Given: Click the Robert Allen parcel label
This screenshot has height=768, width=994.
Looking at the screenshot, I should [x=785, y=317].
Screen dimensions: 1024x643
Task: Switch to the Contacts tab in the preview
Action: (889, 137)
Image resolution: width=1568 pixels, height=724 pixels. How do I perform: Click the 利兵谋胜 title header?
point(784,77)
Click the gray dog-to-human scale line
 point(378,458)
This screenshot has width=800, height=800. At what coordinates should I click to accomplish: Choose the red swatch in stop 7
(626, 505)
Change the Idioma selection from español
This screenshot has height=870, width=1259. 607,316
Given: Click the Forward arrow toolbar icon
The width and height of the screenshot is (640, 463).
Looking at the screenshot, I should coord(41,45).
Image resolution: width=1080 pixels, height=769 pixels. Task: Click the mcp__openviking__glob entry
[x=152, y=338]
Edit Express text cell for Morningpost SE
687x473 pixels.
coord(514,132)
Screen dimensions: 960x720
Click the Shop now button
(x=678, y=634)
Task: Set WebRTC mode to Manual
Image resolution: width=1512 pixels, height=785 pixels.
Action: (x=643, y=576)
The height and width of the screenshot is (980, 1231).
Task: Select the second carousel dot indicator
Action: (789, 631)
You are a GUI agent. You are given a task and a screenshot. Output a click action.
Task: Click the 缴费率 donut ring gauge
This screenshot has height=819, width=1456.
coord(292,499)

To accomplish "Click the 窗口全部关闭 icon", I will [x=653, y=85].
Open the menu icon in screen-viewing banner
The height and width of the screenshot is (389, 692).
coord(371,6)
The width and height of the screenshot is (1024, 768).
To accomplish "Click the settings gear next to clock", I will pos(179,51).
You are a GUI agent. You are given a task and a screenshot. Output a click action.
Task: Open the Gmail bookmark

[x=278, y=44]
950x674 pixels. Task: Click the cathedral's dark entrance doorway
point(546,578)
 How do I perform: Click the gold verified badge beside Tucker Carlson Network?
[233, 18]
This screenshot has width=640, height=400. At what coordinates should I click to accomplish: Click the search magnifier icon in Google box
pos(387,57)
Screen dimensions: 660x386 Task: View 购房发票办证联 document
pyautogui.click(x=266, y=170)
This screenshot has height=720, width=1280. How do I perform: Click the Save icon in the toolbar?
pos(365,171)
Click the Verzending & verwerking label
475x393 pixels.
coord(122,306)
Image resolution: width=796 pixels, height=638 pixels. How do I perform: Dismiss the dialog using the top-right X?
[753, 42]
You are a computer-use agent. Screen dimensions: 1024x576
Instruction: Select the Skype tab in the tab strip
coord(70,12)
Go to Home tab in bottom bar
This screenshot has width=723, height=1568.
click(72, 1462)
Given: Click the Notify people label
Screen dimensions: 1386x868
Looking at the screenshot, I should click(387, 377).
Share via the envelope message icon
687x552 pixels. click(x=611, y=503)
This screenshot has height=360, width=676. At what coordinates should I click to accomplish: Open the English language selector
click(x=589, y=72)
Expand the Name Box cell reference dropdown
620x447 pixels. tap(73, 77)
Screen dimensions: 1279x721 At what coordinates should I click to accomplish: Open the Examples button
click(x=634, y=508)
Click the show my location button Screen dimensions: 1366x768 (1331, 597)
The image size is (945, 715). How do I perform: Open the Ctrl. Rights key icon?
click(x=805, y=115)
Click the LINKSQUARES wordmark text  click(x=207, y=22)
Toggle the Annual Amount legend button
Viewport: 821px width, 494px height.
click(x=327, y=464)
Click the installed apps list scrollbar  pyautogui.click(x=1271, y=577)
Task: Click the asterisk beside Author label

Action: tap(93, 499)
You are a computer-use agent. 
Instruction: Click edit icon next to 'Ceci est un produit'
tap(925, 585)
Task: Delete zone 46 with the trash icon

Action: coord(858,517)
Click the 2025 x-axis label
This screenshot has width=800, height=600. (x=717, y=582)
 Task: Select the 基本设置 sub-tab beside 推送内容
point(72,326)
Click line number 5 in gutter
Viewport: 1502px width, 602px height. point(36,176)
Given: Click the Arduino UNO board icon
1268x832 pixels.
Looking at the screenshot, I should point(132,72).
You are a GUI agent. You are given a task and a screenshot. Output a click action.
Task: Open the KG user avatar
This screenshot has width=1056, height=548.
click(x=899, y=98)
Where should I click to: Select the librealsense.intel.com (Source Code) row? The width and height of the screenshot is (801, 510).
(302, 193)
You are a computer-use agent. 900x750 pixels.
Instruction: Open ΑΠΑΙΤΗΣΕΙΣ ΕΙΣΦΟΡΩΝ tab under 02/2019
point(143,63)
+-------+
■ Your objective
Give back exactly the lines above, from the line containing "Task: Delete zone 46 with the trash icon" through the line containing "Task: Open the KG user avatar", with both end lines and nothing more.

■ Task response
Task: Delete zone 46 with the trash icon

Action: coord(858,517)
Click the 2025 x-axis label
This screenshot has width=800, height=600. (x=717, y=582)
 Task: Select the 基本设置 sub-tab beside 推送内容
point(72,326)
Click line number 5 in gutter
Viewport: 1502px width, 602px height. point(36,176)
Given: Click the Arduino UNO board icon
1268x832 pixels.
Looking at the screenshot, I should point(132,72).
You are a GUI agent. You are given a task and a screenshot. Output a click action.
Task: Open the KG user avatar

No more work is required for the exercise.